> > Contrary to the beliefs of some, the MathWorks isn't on high, and MatLab
> > isn't an extension of the Bible. I would trust them for examples, but
> > don't take their documentation for anything but a means of selling you
> > copies of MatLab.
>
> The link I posted is a user contribution, not an example from the
> Mathworks, so I don't trust it entirely. However the Wikipedia article
> on EKF's seems to show the same formulation with the noise being
> assumed to be additive, only the process and measurement models are
> allowed to be non-linear:
>
> http://en.wikipedia.org/wiki/Extended_Kalman_filter#Formulation
>
> Does this mean the EKF is not appropriate for my problem or am I
> misunderstanding how it works?
>
> > If this is a student project then why not assume there will be a set
> > point and the controller will maintain that set point with little
> > variation. Now the volume is fixed and the variance is therefore
> > fixed. Now you can assume the system is linear around that set point.
>
> I have already implemented a regular Kalman filter simply by
> approximating both of the noise terms as additive noise and the
> results are okay but not great (another idea I might try is
> approximating both of them as multiplicative noise, and then I can do
> all the calculations in the log domain). To improve it I want to try
> incorporating the multiplicative noise. When z2 terms have smaller
> values, we have more confidence in them (less variance), so I want to
> explicitly incorporate this into the filter. In particular, when z2
> reaches zero, we have almost 100% confidence it is correct.
>
> > I really suggest that you make up a graphical model of the system,
> > Simulink or Scicos ( I can deal with Scicos), both the physical system
> > and then the proposed filtering.
>
> I'm not too familiar with Simulink or Scicos but here's a small
> diagram:
>
> z2
> +---------+
> | |
> ======>| |
> z1 | |
> <====== | |
> | |
> +---------+
>
> The measurement z1 is measuring the amount going in and out of the
> container (flow rate), the measurement z2 is measuring the total
> currently in the container (volume). I am trying to find the true
> value of x2 (the volume) by combining the noisy measurements of z1 and
> z2. Actually there are multiple sensors measuring flow rate and
> volume, but I've only shown one of each to simplify the problem. The
> z1 measurement has additive Gaussian noise, the z2 measurement has
> multiplicative (and possibly additive?) Gaussian noise.
>
> > So your multiplicative noise can be negative? This seems strange.
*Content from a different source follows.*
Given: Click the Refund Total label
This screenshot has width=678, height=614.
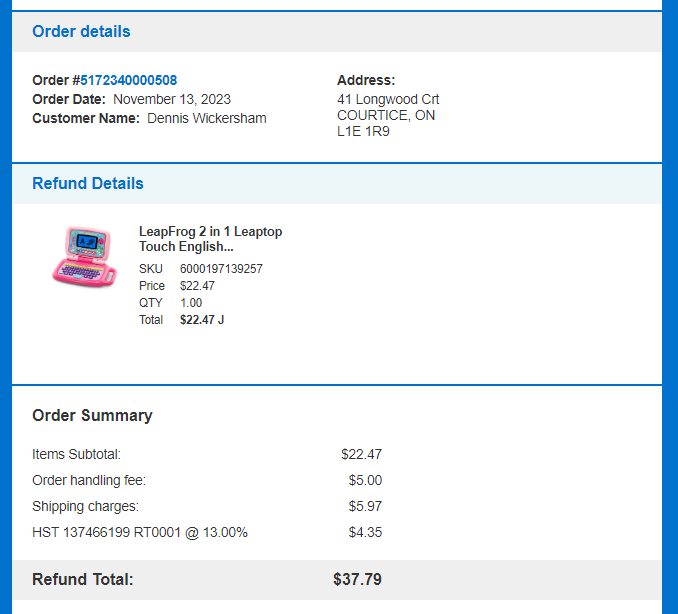Looking at the screenshot, I should [83, 579].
> > In any case, why not simply derive the appropriate filtering from
> > scratch instead of trying to find off the shelf solutions? That way
> > you can incorporate all the specifics of your problem.
>
> No I suppose it should always should be positive, I have uploaded an
> example image to help clarify:
>
> http://picasaweb.google.com.au/dspmyallit/ExampleVolumeMeasurements/p...
>
> > The EKF propagates first and second moments which is essentially
> > treating the problem like it can be approximated like a linear
> > Gaussian.
> > Particle filters come in various flavors and there are versions that
> > can handle multiplicative noise.
>
> I will look into particle filters. Are you aware of any good C++
> implementations? (For the Kalman filter I have been using MATLAB to
> design and test it, OpenCV to implement it.)
> So your multiplicative noise can be negative? This seems strange.
> > In any case, why not simply derive the appropriate filtering from
> > scratch instead of trying to find off the shelf solutions? That way
> > you can incorporate all the specifics of your problem.
>
> No I suppose it should always should be positive, I have uploaded an
> example image to help clarify:
>
> http://picasaweb.google.com.au/dspmyallit/ExampleVolumeMeasurements/p...
Example? Where did this data come from? If it's experimental data,
can you post the raw numbers. I can characterize it if you want.
RayR